-- Aim of the task --
Please update the entries below by replacing "Task" with "Instruction" and leaving everything else as it is.

-- Data to use --
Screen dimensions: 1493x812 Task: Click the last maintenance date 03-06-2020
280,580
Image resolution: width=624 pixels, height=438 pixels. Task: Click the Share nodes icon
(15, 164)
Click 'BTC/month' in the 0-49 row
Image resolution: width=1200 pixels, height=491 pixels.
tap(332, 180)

-- Exercise response --
Screen dimensions: 1493x812 Instruction: Click the last maintenance date 03-06-2020
280,580
Image resolution: width=624 pixels, height=438 pixels. Instruction: Click the Share nodes icon
(15, 164)
Click 'BTC/month' in the 0-49 row
Image resolution: width=1200 pixels, height=491 pixels.
tap(332, 180)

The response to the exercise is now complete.